# Your instructions
Convert the listing below into a Markdown table with the columns Row and Line, placing each nonblank line in its own numbered row and leaving out blank lines.
■ ■ ■ ■ ■
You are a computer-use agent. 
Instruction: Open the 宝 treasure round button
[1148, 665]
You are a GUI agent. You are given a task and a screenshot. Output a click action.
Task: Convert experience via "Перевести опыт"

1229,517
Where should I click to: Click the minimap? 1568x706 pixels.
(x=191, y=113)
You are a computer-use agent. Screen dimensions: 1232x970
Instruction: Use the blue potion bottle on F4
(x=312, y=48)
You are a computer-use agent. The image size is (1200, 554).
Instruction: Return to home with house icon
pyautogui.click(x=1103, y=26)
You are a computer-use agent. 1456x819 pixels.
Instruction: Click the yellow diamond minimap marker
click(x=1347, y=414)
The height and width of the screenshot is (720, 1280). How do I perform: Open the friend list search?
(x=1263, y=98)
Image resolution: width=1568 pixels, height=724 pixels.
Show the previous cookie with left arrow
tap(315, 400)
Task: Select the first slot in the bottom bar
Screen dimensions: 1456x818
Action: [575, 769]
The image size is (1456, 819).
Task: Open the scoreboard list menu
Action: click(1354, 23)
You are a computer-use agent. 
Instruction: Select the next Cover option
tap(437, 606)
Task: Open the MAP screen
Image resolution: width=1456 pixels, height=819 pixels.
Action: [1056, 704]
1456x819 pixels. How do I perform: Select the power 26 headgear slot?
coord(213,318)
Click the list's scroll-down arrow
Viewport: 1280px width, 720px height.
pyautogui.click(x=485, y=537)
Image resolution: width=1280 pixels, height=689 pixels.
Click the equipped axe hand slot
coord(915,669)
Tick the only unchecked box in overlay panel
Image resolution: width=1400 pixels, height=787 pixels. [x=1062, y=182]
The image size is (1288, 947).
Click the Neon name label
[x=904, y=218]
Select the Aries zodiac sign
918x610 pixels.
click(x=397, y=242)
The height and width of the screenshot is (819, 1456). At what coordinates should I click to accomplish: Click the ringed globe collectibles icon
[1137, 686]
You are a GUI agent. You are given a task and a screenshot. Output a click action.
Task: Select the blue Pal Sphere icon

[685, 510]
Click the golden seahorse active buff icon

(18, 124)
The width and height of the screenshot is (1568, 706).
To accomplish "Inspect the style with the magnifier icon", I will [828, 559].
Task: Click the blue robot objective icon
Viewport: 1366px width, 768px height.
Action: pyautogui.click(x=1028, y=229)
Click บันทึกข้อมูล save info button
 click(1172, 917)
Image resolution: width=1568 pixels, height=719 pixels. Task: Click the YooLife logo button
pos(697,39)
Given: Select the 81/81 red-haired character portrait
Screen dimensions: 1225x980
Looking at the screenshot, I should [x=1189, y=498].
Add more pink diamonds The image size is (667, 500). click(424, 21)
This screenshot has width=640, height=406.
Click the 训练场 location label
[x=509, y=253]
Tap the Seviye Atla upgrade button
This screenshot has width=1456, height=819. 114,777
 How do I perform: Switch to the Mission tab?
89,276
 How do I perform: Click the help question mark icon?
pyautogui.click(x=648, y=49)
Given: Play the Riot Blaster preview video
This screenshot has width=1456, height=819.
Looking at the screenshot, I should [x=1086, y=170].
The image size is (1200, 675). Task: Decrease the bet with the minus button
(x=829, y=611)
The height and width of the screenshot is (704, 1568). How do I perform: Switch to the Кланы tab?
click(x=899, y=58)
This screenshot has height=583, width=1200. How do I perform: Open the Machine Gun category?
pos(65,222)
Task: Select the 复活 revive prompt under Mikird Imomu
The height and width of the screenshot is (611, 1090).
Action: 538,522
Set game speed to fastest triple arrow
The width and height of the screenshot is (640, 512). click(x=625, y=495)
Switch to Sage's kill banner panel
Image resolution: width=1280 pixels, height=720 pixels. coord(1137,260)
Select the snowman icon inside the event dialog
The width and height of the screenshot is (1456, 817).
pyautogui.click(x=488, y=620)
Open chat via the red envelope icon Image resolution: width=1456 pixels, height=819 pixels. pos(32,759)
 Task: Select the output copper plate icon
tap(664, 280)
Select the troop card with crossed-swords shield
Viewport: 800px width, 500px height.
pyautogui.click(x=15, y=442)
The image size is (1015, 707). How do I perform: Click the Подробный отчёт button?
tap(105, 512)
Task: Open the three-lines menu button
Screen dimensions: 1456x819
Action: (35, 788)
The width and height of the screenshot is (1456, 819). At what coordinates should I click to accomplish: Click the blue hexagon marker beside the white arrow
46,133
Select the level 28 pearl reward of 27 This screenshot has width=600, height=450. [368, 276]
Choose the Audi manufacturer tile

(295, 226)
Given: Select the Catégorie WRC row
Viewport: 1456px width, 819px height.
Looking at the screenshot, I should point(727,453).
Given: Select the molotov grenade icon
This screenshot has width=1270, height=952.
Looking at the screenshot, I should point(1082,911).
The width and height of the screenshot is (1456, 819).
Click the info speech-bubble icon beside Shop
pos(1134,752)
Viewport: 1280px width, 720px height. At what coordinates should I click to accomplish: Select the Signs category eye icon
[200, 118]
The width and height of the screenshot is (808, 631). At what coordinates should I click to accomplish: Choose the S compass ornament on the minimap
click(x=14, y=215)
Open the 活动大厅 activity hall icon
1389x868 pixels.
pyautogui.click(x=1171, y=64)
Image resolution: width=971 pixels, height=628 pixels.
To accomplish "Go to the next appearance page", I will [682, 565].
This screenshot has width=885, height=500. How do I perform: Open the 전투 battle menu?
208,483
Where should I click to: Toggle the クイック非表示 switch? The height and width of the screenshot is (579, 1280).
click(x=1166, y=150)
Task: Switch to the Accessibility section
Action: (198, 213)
■ ■ ■ ■ ■
# Task result
| Row | Line |
|---|---|
| 1 | You are a computer-use agent.  |
| 2 | Instruction: Open the 宝 treasure round button |
| 3 | [1148, 665] |
| 4 | You are a GUI agent. You are given a task and a screenshot. Output a click action. |
| 5 | Task: Convert experience via "Перевести опыт" |
| 6 | 1229,517 |
| 7 | Where should I click to: Click the minimap? 1568x706 pixels. |
| 8 | (x=191, y=113) |
| 9 | You are a computer-use agent. Screen dimensions: 1232x970 |
| 10 | Instruction: Use the blue potion bottle on F4 |
| 11 | (x=312, y=48) |
| 12 | You are a computer-use agent. The image size is (1200, 554). |
| 13 | Instruction: Return to home with house icon |
| 14 | pyautogui.click(x=1103, y=26) |
| 15 | You are a computer-use agent. 1456x819 pixels. |
| 16 | Instruction: Click the yellow diamond minimap marker |
| 17 | click(x=1347, y=414) |
| 18 | The height and width of the screenshot is (720, 1280). How do I perform: Open the friend list search? |
| 19 | (x=1263, y=98) |
| 20 | Image resolution: width=1568 pixels, height=724 pixels. |
| 21 | Show the previous cookie with left arrow |
| 22 | tap(315, 400) |
| 23 | Task: Select the first slot in the bottom bar |
| 24 | Screen dimensions: 1456x818 |
| 25 | Action: [575, 769] |
| 26 | The image size is (1456, 819). |
| 27 | Task: Open the scoreboard list menu |
| 28 | Action: click(1354, 23) |
| 29 | You are a computer-use agent.  |
| 30 | Instruction: Select the next Cover option |
| 31 | tap(437, 606) |
| 32 | Task: Open the MAP screen |
| 33 | Image resolution: width=1456 pixels, height=819 pixels. |
| 34 | Action: [1056, 704] |
| 35 | 1456x819 pixels. How do I perform: Select the power 26 headgear slot? |
| 36 | coord(213,318) |
| 37 | Click the list's scroll-down arrow |
| 38 | Viewport: 1280px width, 720px height. |
| 39 | pyautogui.click(x=485, y=537) |
| 40 | Image resolution: width=1280 pixels, height=689 pixels. |
| 41 | Click the equipped axe hand slot |
| 42 | coord(915,669) |
| 43 | Tick the only unchecked box in overlay panel |
| 44 | Image resolution: width=1400 pixels, height=787 pixels. [x=1062, y=182] |
| 45 | The image size is (1288, 947). |
| 46 | Click the Neon name label |
| 47 | [x=904, y=218] |
| 48 | Select the Aries zodiac sign |
| 49 | 918x610 pixels. |
| 50 | click(x=397, y=242) |
| 51 | The height and width of the screenshot is (819, 1456). At what coordinates should I click to accomplish: Click the ringed globe collectibles icon |
| 52 | [1137, 686] |
| 53 | You are a GUI agent. You are given a task and a screenshot. Output a click action. |
| 54 | Task: Select the blue Pal Sphere icon |
| 55 | [685, 510] |
| 56 | Click the golden seahorse active buff icon |
| 57 | (18, 124) |
| 58 | The width and height of the screenshot is (1568, 706). |
| 59 | To accomplish "Inspect the style with the magnifier icon", I will [828, 559]. |
| 60 | Task: Click the blue robot objective icon |
| 61 | Viewport: 1366px width, 768px height. |
| 62 | Action: pyautogui.click(x=1028, y=229) |
| 63 | Click บันทึกข้อมูล save info button |
| 64 |  click(1172, 917) |
| 65 | Image resolution: width=1568 pixels, height=719 pixels. Task: Click the YooLife logo button |
| 66 | pos(697,39) |
| 67 | Given: Select the 81/81 red-haired character portrait |
| 68 | Screen dimensions: 1225x980 |
| 69 | Looking at the screenshot, I should [x=1189, y=498]. |
| 70 | Add more pink diamonds The image size is (667, 500). click(424, 21) |
| 71 | This screenshot has width=640, height=406. |
| 72 | Click the 训练场 location label |
| 73 | [x=509, y=253] |
| 74 | Tap the Seviye Atla upgrade button |
| 75 | This screenshot has width=1456, height=819. 114,777 |
| 76 |  How do I perform: Switch to the Mission tab? |
| 77 | 89,276 |
| 78 |  How do I perform: Click the help question mark icon? |
| 79 | pyautogui.click(x=648, y=49) |
| 80 | Given: Play the Riot Blaster preview video |
| 81 | This screenshot has width=1456, height=819. |
| 82 | Looking at the screenshot, I should [x=1086, y=170]. |
| 83 | The image size is (1200, 675). Task: Decrease the bet with the minus button |
| 84 | (x=829, y=611) |
| 85 | The height and width of the screenshot is (704, 1568). How do I perform: Switch to the Кланы tab? |
| 86 | click(x=899, y=58) |
| 87 | This screenshot has height=583, width=1200. How do I perform: Open the Machine Gun category? |
| 88 | pos(65,222) |
| 89 | Task: Select the 复活 revive prompt under Mikird Imomu |
| 90 | The height and width of the screenshot is (611, 1090). |
| 91 | Action: 538,522 |
| 92 | Set game speed to fastest triple arrow |
| 93 | The width and height of the screenshot is (640, 512). click(x=625, y=495) |
| 94 | Switch to Sage's kill banner panel |
| 95 | Image resolution: width=1280 pixels, height=720 pixels. coord(1137,260) |
| 96 | Select the snowman icon inside the event dialog |
| 97 | The width and height of the screenshot is (1456, 817). |
| 98 | pyautogui.click(x=488, y=620) |
| 99 | Open chat via the red envelope icon Image resolution: width=1456 pixels, height=819 pixels. pos(32,759) |
| 100 |  Task: Select the output copper plate icon |
| 101 | tap(664, 280) |
| 102 | Select the troop card with crossed-swords shield |
| 103 | Viewport: 800px width, 500px height. |
| 104 | pyautogui.click(x=15, y=442) |
| 105 | The image size is (1015, 707). How do I perform: Click the Подробный отчёт button? |
| 106 | tap(105, 512) |
| 107 | Task: Open the three-lines menu button |
| 108 | Screen dimensions: 1456x819 |
| 109 | Action: (35, 788) |
| 110 | The width and height of the screenshot is (1456, 819). At what coordinates should I click to accomplish: Click the blue hexagon marker beside the white arrow |
| 111 | 46,133 |
| 112 | Select the level 28 pearl reward of 27 This screenshot has width=600, height=450. [368, 276] |
| 113 | Choose the Audi manufacturer tile |
| 114 | (295, 226) |
| 115 | Given: Select the Catégorie WRC row |
| 116 | Viewport: 1456px width, 819px height. |
| 117 | Looking at the screenshot, I should point(727,453). |
| 118 | Given: Select the molotov grenade icon |
| 119 | This screenshot has width=1270, height=952. |
| 120 | Looking at the screenshot, I should point(1082,911). |
| 121 | The width and height of the screenshot is (1456, 819). |
| 122 | Click the info speech-bubble icon beside Shop |
| 123 | pos(1134,752) |
| 124 | Viewport: 1280px width, 720px height. At what coordinates should I click to accomplish: Select the Signs category eye icon |
| 125 | [200, 118] |
| 126 | The width and height of the screenshot is (808, 631). At what coordinates should I click to accomplish: Choose the S compass ornament on the minimap |
| 127 | click(x=14, y=215) |
| 128 | Open the 活动大厅 activity hall icon |
| 129 | 1389x868 pixels. |
| 130 | pyautogui.click(x=1171, y=64) |
| 131 | Image resolution: width=971 pixels, height=628 pixels. |
| 132 | To accomplish "Go to the next appearance page", I will [682, 565]. |
| 133 | This screenshot has width=885, height=500. How do I perform: Open the 전투 battle menu? |
| 134 | 208,483 |
| 135 | Where should I click to: Toggle the クイック非表示 switch? The height and width of the screenshot is (579, 1280). |
| 136 | click(x=1166, y=150) |
| 137 | Task: Switch to the Accessibility section |
| 138 | Action: (198, 213) |